Fighting in the South Caucasus continues vigorously despite attempts to reach a ceasefire • Armenians declare a planned counterattack on all fronts
Azeri artillery shells in the Nagorno-Karabakh region // Photo: AP
The raging war between Azerbaijan and Armenia in the Nagorno-Karabakh region today set a new record in fighting when the Azeri army broke the lines south of the disputed region along the Iranian border and even managed to move north towards the capital of the province of Stepankrat.
The President of Azerbaijan, Ilham Aliyev, has declared the reconquest of thirteen villages and towns on the southern front of fighting, including the abandoned town of Zangilen, where thousands of Azeri civilians lived before the Nagorno-Karabakh War in the 1990s.
The Azerbaijani army has released a video showing its special forces hoisting the Azerbaijani flag near one of the remaining government buildings in the town's territory.
The Armenians, for their part, announced a counterattack on all fronts.
According to some reports, the counterattack led to a partial withdrawal of the Azeri army from the Zangilen area, but no further verification was received.
A statement from Armenia's military spokesman said: "The withdrawal of our forces does not mean defeat. We withdrew in 1918, 1922 and 1992, and in the end we achieved victory.
But almost a month of incessant fighting caused great damage to the Armenian forces defending Nagorno among you.

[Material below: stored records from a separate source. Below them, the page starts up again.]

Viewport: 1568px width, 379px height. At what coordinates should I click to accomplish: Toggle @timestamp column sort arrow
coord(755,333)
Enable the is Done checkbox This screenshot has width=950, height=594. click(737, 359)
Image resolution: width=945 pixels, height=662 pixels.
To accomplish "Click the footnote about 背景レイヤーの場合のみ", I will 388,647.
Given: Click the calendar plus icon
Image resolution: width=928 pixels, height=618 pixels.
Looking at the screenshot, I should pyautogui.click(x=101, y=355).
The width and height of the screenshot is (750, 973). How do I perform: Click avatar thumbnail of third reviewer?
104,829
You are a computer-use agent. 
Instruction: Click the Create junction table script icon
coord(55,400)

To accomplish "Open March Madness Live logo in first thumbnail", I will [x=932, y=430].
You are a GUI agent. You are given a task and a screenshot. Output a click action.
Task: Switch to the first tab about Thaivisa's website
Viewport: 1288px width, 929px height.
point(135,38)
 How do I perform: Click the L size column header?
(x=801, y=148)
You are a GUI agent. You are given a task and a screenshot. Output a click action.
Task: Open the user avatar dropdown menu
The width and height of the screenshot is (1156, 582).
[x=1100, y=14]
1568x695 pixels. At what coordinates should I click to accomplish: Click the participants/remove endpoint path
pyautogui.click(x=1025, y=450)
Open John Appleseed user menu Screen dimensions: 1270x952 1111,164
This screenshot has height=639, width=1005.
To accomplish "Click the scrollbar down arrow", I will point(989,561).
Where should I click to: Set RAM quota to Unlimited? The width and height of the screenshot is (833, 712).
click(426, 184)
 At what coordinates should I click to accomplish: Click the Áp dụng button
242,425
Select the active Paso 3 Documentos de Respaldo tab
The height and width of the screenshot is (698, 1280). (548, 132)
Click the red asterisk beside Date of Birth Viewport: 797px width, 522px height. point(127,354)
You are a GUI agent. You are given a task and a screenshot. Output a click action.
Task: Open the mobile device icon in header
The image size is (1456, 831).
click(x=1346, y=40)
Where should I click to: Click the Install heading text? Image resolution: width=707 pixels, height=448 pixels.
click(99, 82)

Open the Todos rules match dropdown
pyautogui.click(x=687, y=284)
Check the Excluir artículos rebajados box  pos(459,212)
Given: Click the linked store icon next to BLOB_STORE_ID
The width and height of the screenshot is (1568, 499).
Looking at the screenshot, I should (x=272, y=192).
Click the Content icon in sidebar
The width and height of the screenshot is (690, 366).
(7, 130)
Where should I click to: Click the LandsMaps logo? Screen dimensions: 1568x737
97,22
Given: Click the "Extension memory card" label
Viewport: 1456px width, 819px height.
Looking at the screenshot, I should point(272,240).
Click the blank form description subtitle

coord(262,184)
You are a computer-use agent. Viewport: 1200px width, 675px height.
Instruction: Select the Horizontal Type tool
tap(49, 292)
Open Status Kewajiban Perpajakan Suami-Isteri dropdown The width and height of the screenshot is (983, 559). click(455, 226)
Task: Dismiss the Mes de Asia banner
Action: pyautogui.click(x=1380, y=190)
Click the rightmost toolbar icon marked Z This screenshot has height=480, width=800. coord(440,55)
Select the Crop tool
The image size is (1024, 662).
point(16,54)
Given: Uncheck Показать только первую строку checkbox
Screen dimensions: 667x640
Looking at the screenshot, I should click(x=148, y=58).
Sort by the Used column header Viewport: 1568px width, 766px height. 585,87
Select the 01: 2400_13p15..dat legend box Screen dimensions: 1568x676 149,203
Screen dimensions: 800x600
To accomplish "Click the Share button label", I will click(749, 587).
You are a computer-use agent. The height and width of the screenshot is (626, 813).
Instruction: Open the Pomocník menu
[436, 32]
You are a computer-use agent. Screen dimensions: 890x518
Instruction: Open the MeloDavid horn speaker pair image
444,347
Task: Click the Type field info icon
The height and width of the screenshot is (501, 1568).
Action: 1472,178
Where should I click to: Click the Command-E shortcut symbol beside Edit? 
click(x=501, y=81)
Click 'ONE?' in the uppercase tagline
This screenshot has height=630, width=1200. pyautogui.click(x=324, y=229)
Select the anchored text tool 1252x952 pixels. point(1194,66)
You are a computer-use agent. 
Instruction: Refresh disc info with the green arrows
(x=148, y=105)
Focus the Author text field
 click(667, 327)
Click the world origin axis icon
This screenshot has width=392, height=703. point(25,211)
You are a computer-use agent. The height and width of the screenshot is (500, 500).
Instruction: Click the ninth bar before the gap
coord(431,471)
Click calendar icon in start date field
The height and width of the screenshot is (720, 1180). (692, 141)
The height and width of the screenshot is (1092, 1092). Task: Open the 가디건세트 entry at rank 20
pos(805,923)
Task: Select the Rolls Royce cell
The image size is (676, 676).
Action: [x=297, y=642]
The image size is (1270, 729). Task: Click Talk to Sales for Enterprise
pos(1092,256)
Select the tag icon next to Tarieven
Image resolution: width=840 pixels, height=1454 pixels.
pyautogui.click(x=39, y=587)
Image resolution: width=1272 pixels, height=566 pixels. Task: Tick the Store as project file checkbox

The Defense Ministry of Armenian separatists in the region announced today that 772 of its men have been killed in fighting in the region since it broke out last month.
The Azerbaijani army, for its part, does not publish the numbers and names of its fallen.
Since the fighting began, nearly 300 civilians on both sides have been killed, mostly in reciprocal shelling of all major cities near the disputed lines.
As a result of the shelling, more than half of the Armenian inhabitants of the Nagorno-Karabakh region have fled it since the fighting began.